July 3, 2017 - Dust monitoring results from underground coal mines in Queensland, Australia are now available online.
According to Minister for Natural Resources and Mines Dr. Anthony Lynham, the results at the Department of Natural Resources and Mines website would be published quarterly as part of the reforms to tackle coal workers’ pneumoconiosis.
Coal workers’ pneumoconiosis or black lung is caused by long-term exposure to respirable coal dust. A total of 22 confirmed cases has been reported to the Department of Natural Resources and Mines since May 2015.
“Transparency is important, and now these dust levels are available to workers, their families, and coal mining communities,” Dr. Lynham said.
“This implements another of the recommendations of the independent review I established last year into our existing screening system for coal workers.
“I am determined to get on top of this issue to protect workers now and into the future and to be open and transparent as we progress.”
The results which are for the first quarter of 2017 shows that all coal operators are keeping dust levels below the regulatory exposure limit of 3 milligrams per cubic metre, with averages below 1.5 milligrams per cubic metre.
Dr. Lynham said the figures show a decrease in average dust levels over the past 12 months and he acknowledged the shared response to coal workers’ pneumoconiosis by industry and unions.
The move to publish the data is part of the reforms flowing from the Monash University review announced in January 2016. The review recommended a range of reforms to the state’s coal mine workers’ health scheme.
Since July 2016, coal miners’ compulsory chest X-rays have been assessed at least twice by an Australian radiologist and then by US-based experts. By the end of 2017, the dual reading of chest X-rays will transition to Australian B-reader qualified radiologists with support from the US.

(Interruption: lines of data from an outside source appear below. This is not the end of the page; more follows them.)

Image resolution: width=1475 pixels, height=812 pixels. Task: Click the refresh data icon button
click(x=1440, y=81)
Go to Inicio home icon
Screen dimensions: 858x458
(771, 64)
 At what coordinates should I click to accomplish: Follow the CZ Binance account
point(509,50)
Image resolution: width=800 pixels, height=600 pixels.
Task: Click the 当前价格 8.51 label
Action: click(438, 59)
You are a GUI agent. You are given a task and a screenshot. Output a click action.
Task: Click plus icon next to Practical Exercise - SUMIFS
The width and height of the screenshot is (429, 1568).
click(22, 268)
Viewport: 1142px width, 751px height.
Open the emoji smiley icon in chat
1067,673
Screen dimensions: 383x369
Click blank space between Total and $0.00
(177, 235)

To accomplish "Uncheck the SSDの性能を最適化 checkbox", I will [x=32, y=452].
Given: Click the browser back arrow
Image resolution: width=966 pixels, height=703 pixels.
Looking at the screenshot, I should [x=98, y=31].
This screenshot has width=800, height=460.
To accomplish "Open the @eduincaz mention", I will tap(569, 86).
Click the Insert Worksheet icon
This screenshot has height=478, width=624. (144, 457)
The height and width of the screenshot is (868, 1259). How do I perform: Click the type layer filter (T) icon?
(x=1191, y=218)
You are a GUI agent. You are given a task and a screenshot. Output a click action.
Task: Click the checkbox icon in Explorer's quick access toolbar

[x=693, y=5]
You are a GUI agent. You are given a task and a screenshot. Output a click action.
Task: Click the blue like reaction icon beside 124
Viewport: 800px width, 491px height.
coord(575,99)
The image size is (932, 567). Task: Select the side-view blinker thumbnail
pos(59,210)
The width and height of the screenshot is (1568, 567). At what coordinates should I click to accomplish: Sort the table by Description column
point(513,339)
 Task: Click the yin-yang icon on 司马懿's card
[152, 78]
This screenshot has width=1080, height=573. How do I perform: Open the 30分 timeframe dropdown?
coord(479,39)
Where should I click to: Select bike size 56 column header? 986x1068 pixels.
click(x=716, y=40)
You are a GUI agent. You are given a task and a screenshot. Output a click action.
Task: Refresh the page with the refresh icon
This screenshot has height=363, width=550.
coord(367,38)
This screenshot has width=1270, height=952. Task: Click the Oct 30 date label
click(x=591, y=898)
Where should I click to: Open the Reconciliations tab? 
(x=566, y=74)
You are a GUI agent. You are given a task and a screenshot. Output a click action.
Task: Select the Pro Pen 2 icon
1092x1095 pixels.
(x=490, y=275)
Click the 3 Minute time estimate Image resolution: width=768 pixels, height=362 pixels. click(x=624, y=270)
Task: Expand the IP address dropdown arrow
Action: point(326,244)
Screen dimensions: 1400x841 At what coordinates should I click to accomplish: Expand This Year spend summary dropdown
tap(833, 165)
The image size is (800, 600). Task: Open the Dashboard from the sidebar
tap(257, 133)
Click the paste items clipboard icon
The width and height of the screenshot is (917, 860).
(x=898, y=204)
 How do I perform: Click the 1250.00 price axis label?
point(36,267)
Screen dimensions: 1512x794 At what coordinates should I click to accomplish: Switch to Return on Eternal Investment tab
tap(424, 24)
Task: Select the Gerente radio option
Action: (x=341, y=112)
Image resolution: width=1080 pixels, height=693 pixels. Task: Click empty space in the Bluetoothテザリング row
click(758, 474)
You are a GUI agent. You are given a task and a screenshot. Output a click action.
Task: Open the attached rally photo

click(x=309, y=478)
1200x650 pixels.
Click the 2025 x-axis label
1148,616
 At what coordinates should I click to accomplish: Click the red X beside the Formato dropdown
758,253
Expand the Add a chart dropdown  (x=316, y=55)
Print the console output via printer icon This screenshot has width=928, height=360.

By the end of the year, coal mine workers will be able to avail world-class function tests, with new standards to set out clear requirements for medical practices conducting the tests, including training for staff members, spirometry testing and interpretation, spirometry equipment, and quality control.
Part of the reforms will be a training program for doctors, with a register to be established of accredited doctors, medical providers and clinics to undertake health examinations, lung function tests, and take and interpret chest X-rays.
The reformed scheme will be audited, including medical providers and clinics on the medical register.
Coal mine workers who are concerned about their health are urged to visit their doctors.